Mitchell turned himself in to authorities on March 12, 2012, after being indicted on federal tax fraud charges. He was arraigned on March 22 on the charges, and a warrant for his arrest in Indiana for failure to pay child support led to his incarceration in Orange County, Florida. In May 2012, Mitchell filed a lawsuit against a married couple, who were defendants in his previous charges, citing fraud, breach of contract, and intentional infliction of emotional distress. Mitchell pleaded guilty on March 8, 2013, to one count of conspiring to file a false tax claim with the federal government. At a hearing on October 24, 2013, in Orlando, Florida, he claimed that his crime stemmed from concussions he suffered during his career in the NFL, adding that he had headaches, insomnia, and memory loss. That memory loss was cited as a possible reason for his failing to pay child support in that case as well. His attorneys asked the judge in the case that Mitchell only be sentenced to community service and probation. On October 29, 2013, he was sentenced to serve 37 months in prison. He began his sentence on December 6, 2013.
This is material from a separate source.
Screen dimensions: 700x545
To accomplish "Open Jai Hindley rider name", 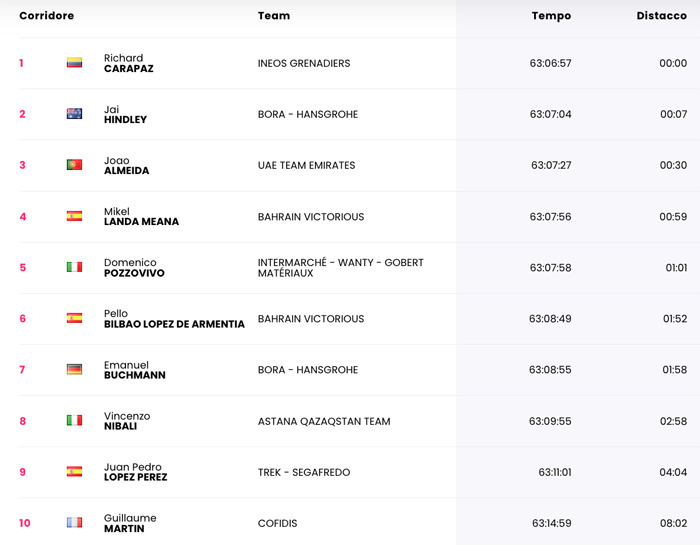I will click(x=125, y=114).
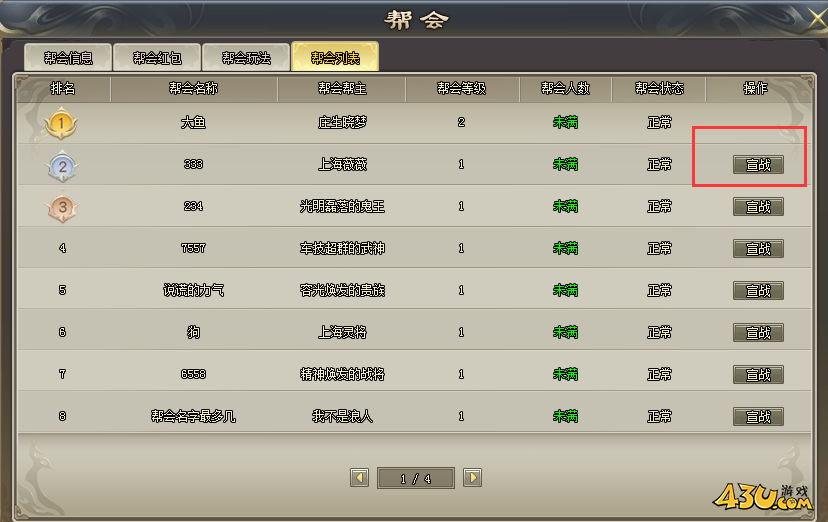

On May 4, 2012, Mitchell participated in a charity golfing event to benefit the Palm Beach State College Foundation. He rang the ceremonial Liberty Bell in Philadelphia before the start of a National Basketball Association game between the Philadelphia 76ers and Toronto Raptors on December 22, 2018.

In September 2021, Mitchell was affected by Hurricane Ida, after his home was flooded.